Guillermo Sunia Calero is 56 years-old and lives in the community of San Pedro. He has been hospitalized on and off for the last few years due to a back injury, so his older son, Melvin, has returned from Costa Rica to assist his mother, Ierma, with the family’s extensive property. With the coop’s support, the family has expanded their production over the last few years to include coffee production and fruit trees. They currently dedicate 3.5 acres to basic grains, .75 acres to 700 young coffee trees and their corresponding shade and fruit trees, 2.6 acres to grazing, and almost two entire acres just to reforestation. Like many fellow coop members, the Calero family receives a loan every year for planting and organic fertilizer at a reduced price when their own personal supply is exhausted. They have especially enjoyed the availability of orange and avocado trees, which feeds the seven family members sharing the house.

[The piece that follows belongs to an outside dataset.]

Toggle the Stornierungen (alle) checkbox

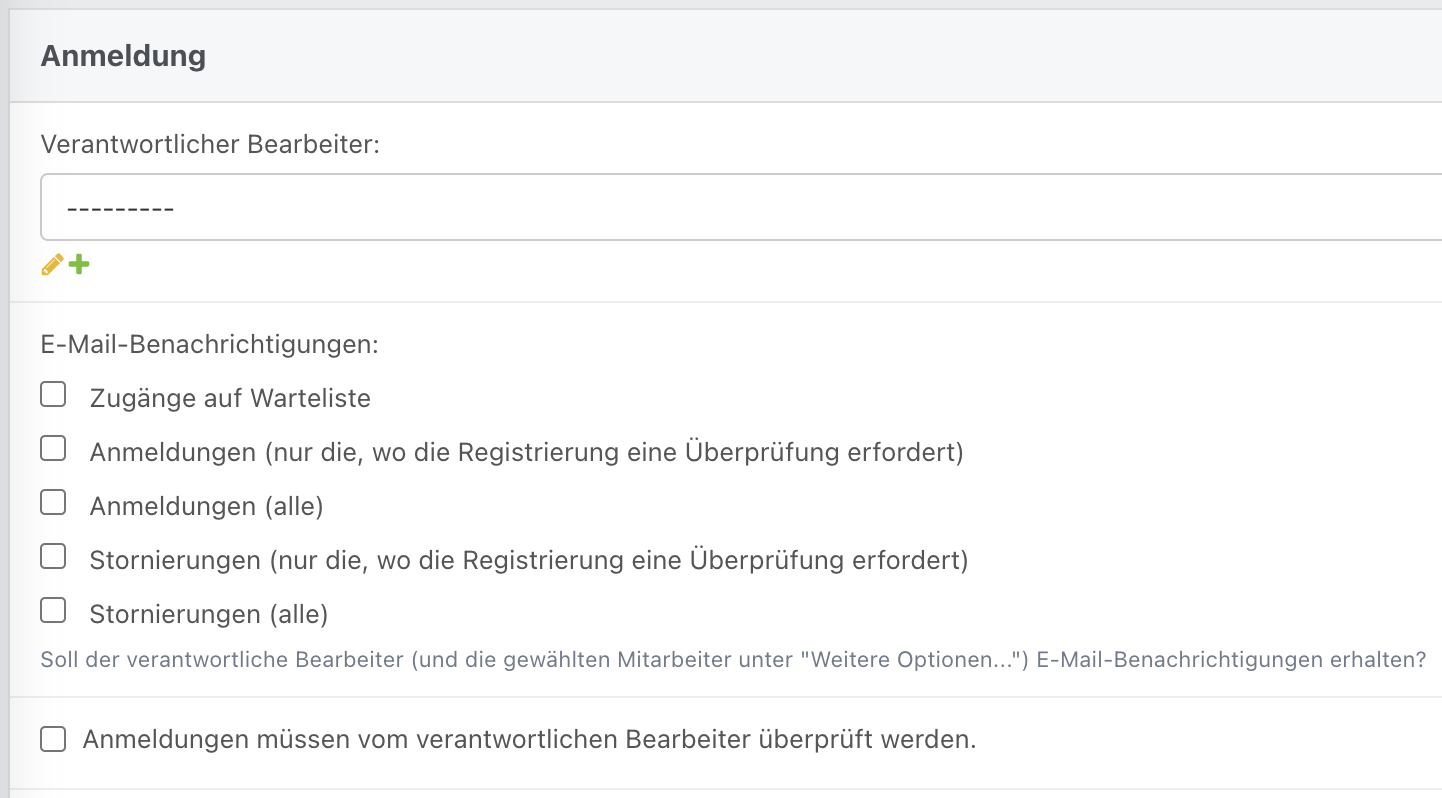pos(53,610)
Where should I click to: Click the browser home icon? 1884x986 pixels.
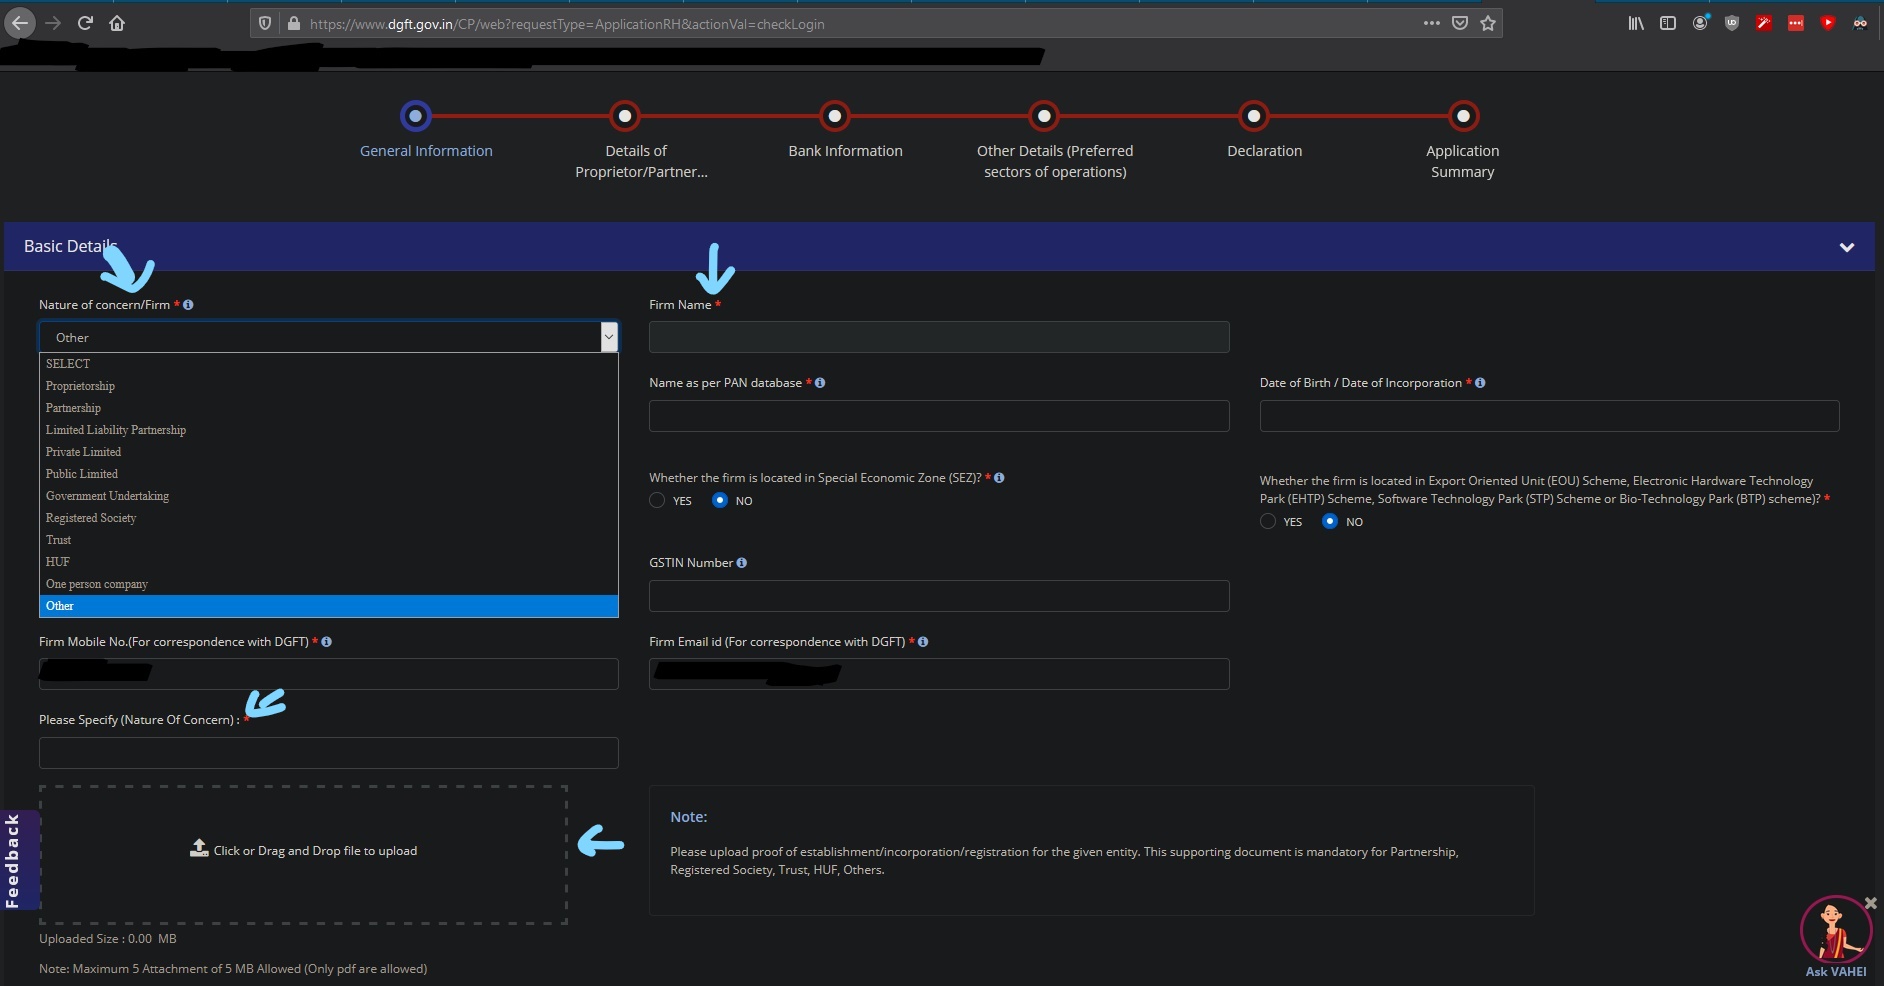point(117,23)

Despite Guillermo’s health complications, Ierma and Melvin insist that the family’s overall situation has improved over the last few years through their involvement with the BSR coop. They already notice changes since they began reforesting their land; now the area’s cooler, maintains more moisture, and offers shade for their livestock. The loans have helped tremendously with planting, and they’re anxiously awaiting the maturity of their coffee crop. The family, though, echoes the requests of other farmers for a steadier supply of water that may permit irrigation during the summer months. They would also like to further diversify their crops to possibly include cacao, and maybe even soy: higher grossing products that, like coffee, may be less of a gamble than beans. Farming, as Ierma remarks “is always a lottery game,” but the financial surplus offered by more lucrative crops—instead of simply maintaining themselves with basic grains— would help buffer unforeseen medical costs, as they have realized in recent years.


Don Evenor Malespin

Don Evenor Malespin is 61 years-old and has lived and farmed in the community of San Pedro all of his life. He currently cultivates 5 manzanas of land (8.7 acres). In addition to the Nicaraguan staple crops of corn, beans, rice, and sorghum, Don Evenor produces shade-grown coffee for the cooperative and a small green tree fruit called jocote.

“I like working with coffee because it means I work with trees, too. Like plantain, cedro, roble. With the trees, I improve the environment, too.”

Don Evenor is keenly aware of deforestation in the area and states that the lack of water is the biggest impact of deforestation. “No water in summer is what impedes us from developing further,” he says.

In addition to receiving coffee plants and tree seedlings from the coop, Evenor receives loans to help him plant his crops. Evenor described the state of local agriculture as “running on a low battery” before the coop emerged, and with “the push” the coop provides and the solidarity of visiting Compas delegations, local farmers are “gathering the pieces” and moving forward.